--- BEGIN PASSAGE ---

But, as the Psalm says, when we speak the truth, things change for the better. “Then I acknowledged my sin to you, and I did not hide my iniquity; I said, ‘I will confess my transgressions to the Lord,’ and you forgave the guilt of my sin.” Speaking the truth about the disrupted relationships in our lives, acknowledging that things are, in fact, not okay, leads to reconciliation. And when we speak the truth to God, even if that truth is “God, I am angry at you sometimes,” or, “God, I feel abandoned by you sometimes,” even when we say those things, God reaches out to us and brings us in and reconciles us to God’s self through Christ, reaffirming that no matter what, God remains in relationship with us. The same way that the father responded to the truth the older son spoke, by saying, “Son, you are always with me, and all that is mine is yours,” God responds to our truth by saying, “Child, no matter what you feel towards me, you are always my child, and my grace is always with you.” God reaches out to us in reconciliation, as the father reached out to his older son. The first step in being reconciled and in being ambassadors of reconciliation is to both speak and hear the truth, and in that truth to affirm the relationship that exists.

Now - did you notice that in that one response of the father to his son, the father reminds the son of how important each person was to the family as a whole? He starts by saying, “Son, you are always with me.” Son is a reminder that the one standing outside of the house has a relationship with the father. And then he says, “we had to celebrate ... because this brother of yours...” The father doesn’t say, “because of my other son,” he says, “because of your brother.” Your brother. A reminder to the one standing in the yard that he also has a relationship with his brother. They are a family. They have relationships that needed to be reconciled - between one son and the father, between the other son and the father, and between the two sons - brothers - themselves.

--- END PASSAGE ---
--- BEGIN MATERIAL ---

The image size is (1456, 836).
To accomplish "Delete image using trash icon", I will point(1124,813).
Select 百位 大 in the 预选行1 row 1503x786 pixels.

--- END MATERIAL ---

* [WHAT YOU NEED TO DO]
- 1) List the relationships that the sermon excerpt says needed to be reconciled.
- 2) According to the sermon excerpt, what is the first step in being reconciled and in being ambassadors of reconciliation?
- 3) Copy the sermon excerpt from "Now - did you" to "brothers - themselves.", swapping "yard" for "garden".
Use only the sermon excerpt, not the listing.

* [SOLUTIONS FOR EACH TASK]
- 1)
- Between one son and the father
- Between the other son and the father
- Between the two sons (brothers) themselves

- 2) To both speak and hear the truth, and in that truth to affirm the relationship that exists.

- 3)
Now - did you notice that in that one response of the father to his son, the father reminds the son of how important each person was to the family as a whole? He starts by saying, “Son, you are always with me.” Son is a reminder that the one standing outside of the house has a relationship with the father. And then he says, “we had to celebrate ... because this brother of yours...” The father doesn’t say, “because of my other son,” he says, “because of your brother.” Your brother. A reminder to the one standing in the garden that he also has a relationship with his brother. They are a family. They have relationships that needed to be reconciled - between one son and the father, between the other son and the father, and between the two sons - brothers - themselves.